Raindrop’s clients span a variety of AI verticals—from code technology instruments to immersive AI storytelling companions—every requiring totally different lenses on what “misbehavior” appears to be like like.

Born from necessity

Raindrop’s rise illustrates how the instruments for constructing AI have to evolve alongside the fashions themselves. As corporations ship extra AI-powered options, observability turns into important—not simply to measure efficiency, however to detect hidden failures earlier than customers escalate them.

In Hylak’s phrases, Raindrop is doing for AI what Sentry did for net apps—besides the stakes now embrace hallucinations, refusals, and misaligned intent. With its rebrand and product growth, Raindrop is betting that the following technology of software program observability will probably be AI-first by design.


Source link
TAGGED: AInative, app, emerges, Monitor, observability, offscript, performance, pissing, Platform, Raindrop, users
Share This Article
Twitter Email Copy Link Print
Previous Article Self-positioning microdevices with circularly polarized luminescence enable adaptable 3D display Self-positioning microdevices with circularly polarized luminescence enable adaptable 3D display
Next Article Hy2Care Hy2Care Raises €4.5M in Funding
Leave a comment

Leave a Reply Cancel reply

Your email address will not be published. Required fields are marked *

Your Trusted Source for Accurate and Timely Updates!

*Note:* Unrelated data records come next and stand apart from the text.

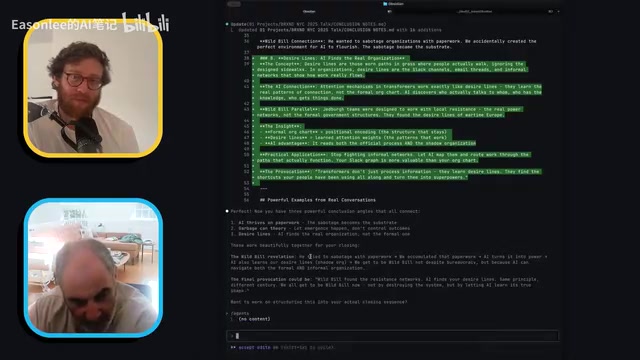Switch to the second terminal tab

[475, 11]
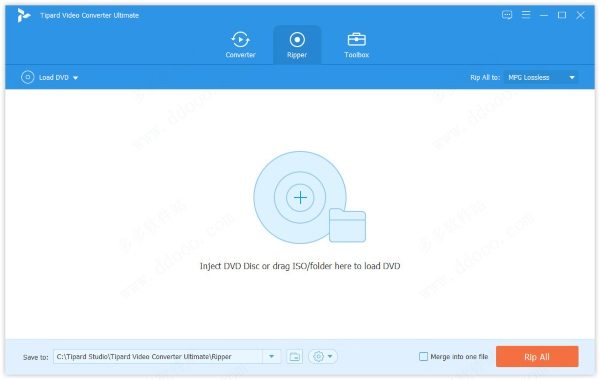Open the Rip All to format dropdown
The image size is (600, 380).
[x=541, y=77]
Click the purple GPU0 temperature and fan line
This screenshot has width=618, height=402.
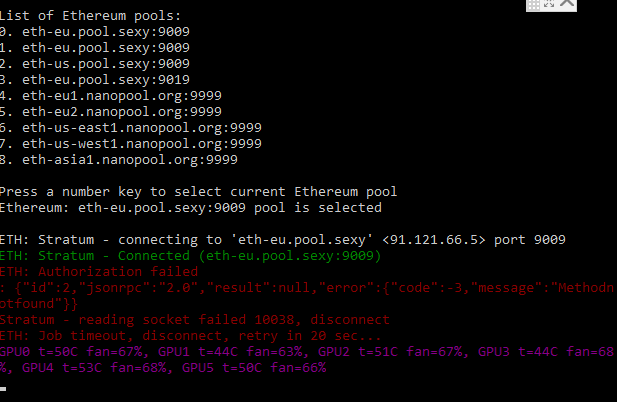(307, 360)
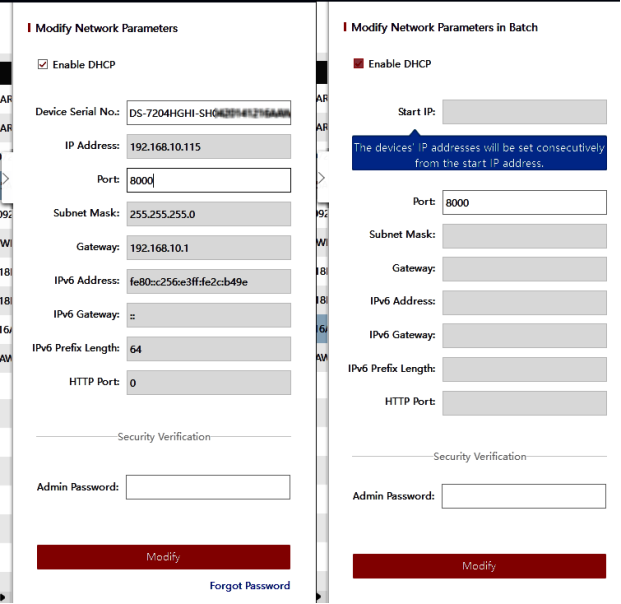
Task: Click the HTTP Port field showing 0
Action: click(x=208, y=383)
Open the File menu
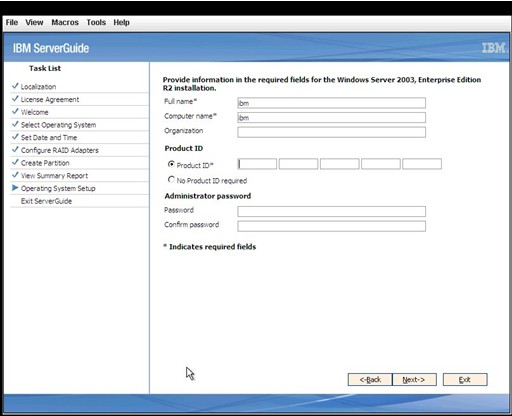The image size is (512, 416). [x=12, y=22]

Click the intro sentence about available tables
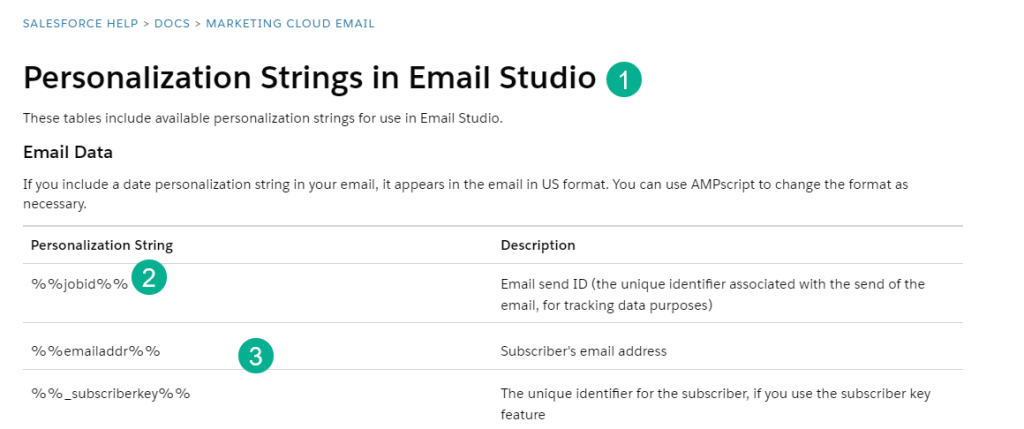click(x=262, y=119)
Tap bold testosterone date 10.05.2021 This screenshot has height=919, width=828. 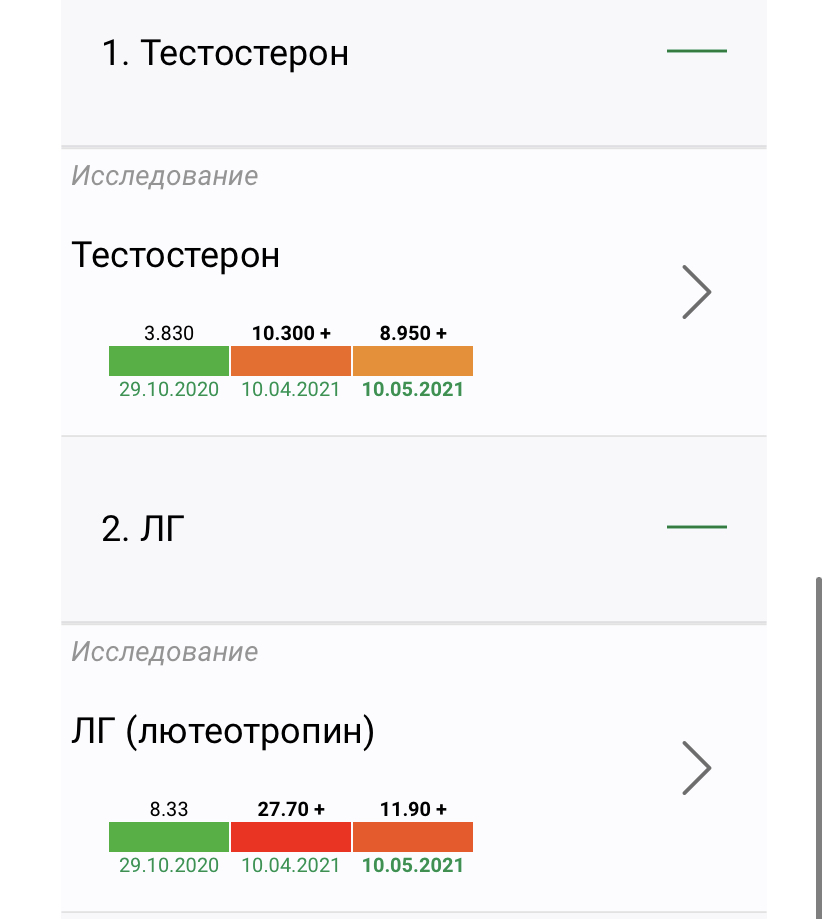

Our commitment to accuracy, impartiality, and delivering breaking news as it happens has earned us the trust of a vast audience. Stay ahead with real-time updates on the latest events, trends.
FacebookLike
TwitterFollow
InstagramFollow
YoutubeSubscribe
LinkedInFollow
MediumFollow
- Advertisement -
Ad image

Popular Posts

Verizon Business brings multi-cloud management solution to network-as-a-service offering

Verizon Business today announced Network as a Service (NaaS) Cloud Management, a new service that…

February 9, 2024

Platform Global 2024 – HostingJournalist.com

This yearly occasion is meant for buyers and business leaders within the knowledge heart enterprise,…

September 3, 2024

CO/AI Raises $1.8M in Pre-Seed Funding

CO/AI, a Venice Seashore, CA-based AI discoverability market, raised $1.8M in Pre-Seed funding. Backers included…

February 20, 2025

Melt Pharmaceuticals Closes $24M in Series B Funding Preferred Stock Financing

Melt Pharmaceuticals, a Nashville, TN-based scientific‑stage pharmaceutical firm, raised $24M in Sequence B Most well-liked…

April 2, 2024

Harnessing AI for smarter solutions in data centres

AI-driven microgrids and renewable integration are essential for sustainable, environment friendly improvement of knowledge centres,…

November 20, 2024

You Might Also Like

Cloud Computing Disaster Recovery Solutions Concept - Cloud DR - Services Companies Use for the Purpose of Backing Up Resources into a Cloud Environment - 3D Illustration
Global Market

Nile adds microsegmentation and native NAC to its secure NaaS platform

By saad
NVIDIA Agent Toolkit Gives Enterprises a Framework to Deploy AI Agents at Scale
AI

NVIDIA Agent Toolkit Gives Enterprises a Framework to Deploy AI Agents at Scale

By saad
Visa prepares payment systems for AI agent-initiated transactions
AI

Visa prepares payment systems for AI agent-initiated transactions

By saad
For effective AI, insurance needs to get its data house in order
AI

For effective AI, insurance needs to get its data house in order

By saad
Data Center News
Facebook Twitter Youtube Instagram Linkedin

About US

Data Center News: Stay informed on the pulse of data centers. Latest updates, tech trends, and industry insights—all in one place. Elevate your data infrastructure knowledge.

Top Categories
  • Global Market
  • Infrastructure
  • Innovations
  • Investments
Usefull Links
  • Home
  • Contact
  • Privacy Policy
  • Terms & Conditions

© 2024 – datacenternews.tech – All rights reserved

Welcome Back!

Sign in to your account

Lost your password?
We use cookies to ensure that we give you the best experience on our website. If you continue to use this site we will assume that you are happy with it.
You can revoke your consent any time using the Revoke consent button.